[[ Records to use open ]]

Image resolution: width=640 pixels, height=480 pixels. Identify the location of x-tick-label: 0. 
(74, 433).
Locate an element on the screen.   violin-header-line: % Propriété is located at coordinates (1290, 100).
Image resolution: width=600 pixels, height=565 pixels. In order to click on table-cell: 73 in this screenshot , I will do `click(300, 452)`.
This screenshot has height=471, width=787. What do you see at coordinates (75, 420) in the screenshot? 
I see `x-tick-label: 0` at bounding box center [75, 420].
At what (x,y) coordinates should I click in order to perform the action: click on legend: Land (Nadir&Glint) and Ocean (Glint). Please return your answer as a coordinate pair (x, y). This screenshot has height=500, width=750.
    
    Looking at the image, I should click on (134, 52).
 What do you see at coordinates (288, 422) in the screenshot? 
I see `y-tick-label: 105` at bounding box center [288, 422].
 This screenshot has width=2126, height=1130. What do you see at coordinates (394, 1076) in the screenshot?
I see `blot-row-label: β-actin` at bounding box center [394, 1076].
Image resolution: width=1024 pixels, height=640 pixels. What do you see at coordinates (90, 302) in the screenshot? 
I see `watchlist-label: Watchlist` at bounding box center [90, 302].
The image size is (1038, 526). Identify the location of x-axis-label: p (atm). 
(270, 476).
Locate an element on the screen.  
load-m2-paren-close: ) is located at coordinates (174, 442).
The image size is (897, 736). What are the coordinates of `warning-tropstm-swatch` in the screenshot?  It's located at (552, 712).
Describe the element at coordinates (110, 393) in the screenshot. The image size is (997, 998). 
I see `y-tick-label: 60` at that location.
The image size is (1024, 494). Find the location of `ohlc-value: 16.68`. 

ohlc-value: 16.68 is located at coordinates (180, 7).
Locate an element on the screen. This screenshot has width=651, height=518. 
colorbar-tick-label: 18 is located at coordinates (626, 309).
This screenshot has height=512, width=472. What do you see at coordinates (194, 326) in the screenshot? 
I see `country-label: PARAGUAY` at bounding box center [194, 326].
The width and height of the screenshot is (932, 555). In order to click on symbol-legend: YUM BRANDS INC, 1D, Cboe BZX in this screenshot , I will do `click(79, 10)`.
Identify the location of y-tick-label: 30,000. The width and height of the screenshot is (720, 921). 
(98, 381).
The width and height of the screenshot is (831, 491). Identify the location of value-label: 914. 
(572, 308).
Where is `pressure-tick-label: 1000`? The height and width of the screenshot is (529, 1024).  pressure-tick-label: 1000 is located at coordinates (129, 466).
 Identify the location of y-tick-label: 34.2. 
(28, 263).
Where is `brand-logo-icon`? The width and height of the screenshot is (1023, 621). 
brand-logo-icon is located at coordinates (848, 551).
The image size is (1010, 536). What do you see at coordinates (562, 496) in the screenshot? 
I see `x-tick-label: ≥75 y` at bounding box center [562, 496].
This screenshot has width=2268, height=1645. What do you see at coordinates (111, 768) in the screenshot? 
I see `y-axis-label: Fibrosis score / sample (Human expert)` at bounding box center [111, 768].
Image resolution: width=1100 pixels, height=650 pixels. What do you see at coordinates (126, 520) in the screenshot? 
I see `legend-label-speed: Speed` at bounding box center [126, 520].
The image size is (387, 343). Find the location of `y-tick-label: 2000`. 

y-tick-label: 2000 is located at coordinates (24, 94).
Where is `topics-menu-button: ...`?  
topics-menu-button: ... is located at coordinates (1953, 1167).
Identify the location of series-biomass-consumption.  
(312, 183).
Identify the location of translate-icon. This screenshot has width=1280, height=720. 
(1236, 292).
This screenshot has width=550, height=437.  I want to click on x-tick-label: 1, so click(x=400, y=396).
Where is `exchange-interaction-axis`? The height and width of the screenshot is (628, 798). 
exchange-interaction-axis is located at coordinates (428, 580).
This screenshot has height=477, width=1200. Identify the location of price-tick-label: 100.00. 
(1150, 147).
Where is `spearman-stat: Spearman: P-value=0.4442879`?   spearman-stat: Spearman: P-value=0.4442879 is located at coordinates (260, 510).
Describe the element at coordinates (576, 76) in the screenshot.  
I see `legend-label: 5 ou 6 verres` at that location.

[[ Records to use closed ]]

Can you reproduce all of the material above, replacing every "Identify the location of" with "Give the position of" and leaving everything else unchanged?

Image resolution: width=640 pixels, height=480 pixels. Give the position of x-tick-label: 0. 
(74, 433).
Locate an element on the screen.   violin-header-line: % Propriété is located at coordinates (1290, 100).
Image resolution: width=600 pixels, height=565 pixels. In order to click on table-cell: 73 in this screenshot , I will do `click(300, 452)`.
This screenshot has height=471, width=787. What do you see at coordinates (75, 420) in the screenshot? 
I see `x-tick-label: 0` at bounding box center [75, 420].
At what (x,y) coordinates should I click in order to perform the action: click on legend: Land (Nadir&Glint) and Ocean (Glint). Please return your answer as a coordinate pair (x, y). This screenshot has height=500, width=750.
    
    Looking at the image, I should click on (134, 52).
 What do you see at coordinates (288, 422) in the screenshot? 
I see `y-tick-label: 105` at bounding box center [288, 422].
 This screenshot has width=2126, height=1130. What do you see at coordinates (394, 1076) in the screenshot?
I see `blot-row-label: β-actin` at bounding box center [394, 1076].
Image resolution: width=1024 pixels, height=640 pixels. What do you see at coordinates (90, 302) in the screenshot? 
I see `watchlist-label: Watchlist` at bounding box center [90, 302].
The image size is (1038, 526). Give the position of x-axis-label: p (atm). 
(270, 476).
Locate an element on the screen.  
load-m2-paren-close: ) is located at coordinates (174, 442).
The image size is (897, 736). What are the coordinates of `warning-tropstm-swatch` in the screenshot?  It's located at (552, 712).
Describe the element at coordinates (110, 393) in the screenshot. The image size is (997, 998). 
I see `y-tick-label: 60` at that location.
The image size is (1024, 494). Find the location of `ohlc-value: 16.68`. 

ohlc-value: 16.68 is located at coordinates (180, 7).
Locate an element on the screen. This screenshot has width=651, height=518. 
colorbar-tick-label: 18 is located at coordinates (626, 309).
This screenshot has height=512, width=472. What do you see at coordinates (194, 326) in the screenshot? 
I see `country-label: PARAGUAY` at bounding box center [194, 326].
The width and height of the screenshot is (932, 555). In order to click on symbol-legend: YUM BRANDS INC, 1D, Cboe BZX in this screenshot , I will do `click(79, 10)`.
Give the position of y-tick-label: 30,000. The width and height of the screenshot is (720, 921). 
(98, 381).
The width and height of the screenshot is (831, 491). Give the position of value-label: 914. 
(572, 308).
Where is `pressure-tick-label: 1000`? The height and width of the screenshot is (529, 1024).  pressure-tick-label: 1000 is located at coordinates (129, 466).
 Give the position of y-tick-label: 34.2. 
(28, 263).
Where is `brand-logo-icon`? The width and height of the screenshot is (1023, 621). 
brand-logo-icon is located at coordinates (848, 551).
The image size is (1010, 536). What do you see at coordinates (562, 496) in the screenshot? 
I see `x-tick-label: ≥75 y` at bounding box center [562, 496].
This screenshot has width=2268, height=1645. What do you see at coordinates (111, 768) in the screenshot? 
I see `y-axis-label: Fibrosis score / sample (Human expert)` at bounding box center [111, 768].
Image resolution: width=1100 pixels, height=650 pixels. What do you see at coordinates (126, 520) in the screenshot? 
I see `legend-label-speed: Speed` at bounding box center [126, 520].
The image size is (387, 343). Find the location of `y-tick-label: 2000`. 

y-tick-label: 2000 is located at coordinates (24, 94).
Where is `topics-menu-button: ...`?  
topics-menu-button: ... is located at coordinates (1953, 1167).
Give the position of series-biomass-consumption.  
(312, 183).
Give the position of translate-icon. This screenshot has width=1280, height=720. 
(1236, 292).
This screenshot has width=550, height=437.  I want to click on x-tick-label: 1, so click(x=400, y=396).
Where is `exchange-interaction-axis`? The height and width of the screenshot is (628, 798). 
exchange-interaction-axis is located at coordinates (428, 580).
This screenshot has height=477, width=1200. Give the position of price-tick-label: 100.00. 
(1150, 147).
Where is `spearman-stat: Spearman: P-value=0.4442879`?   spearman-stat: Spearman: P-value=0.4442879 is located at coordinates (260, 510).
Describe the element at coordinates (576, 76) in the screenshot.  
I see `legend-label: 5 ou 6 verres` at that location.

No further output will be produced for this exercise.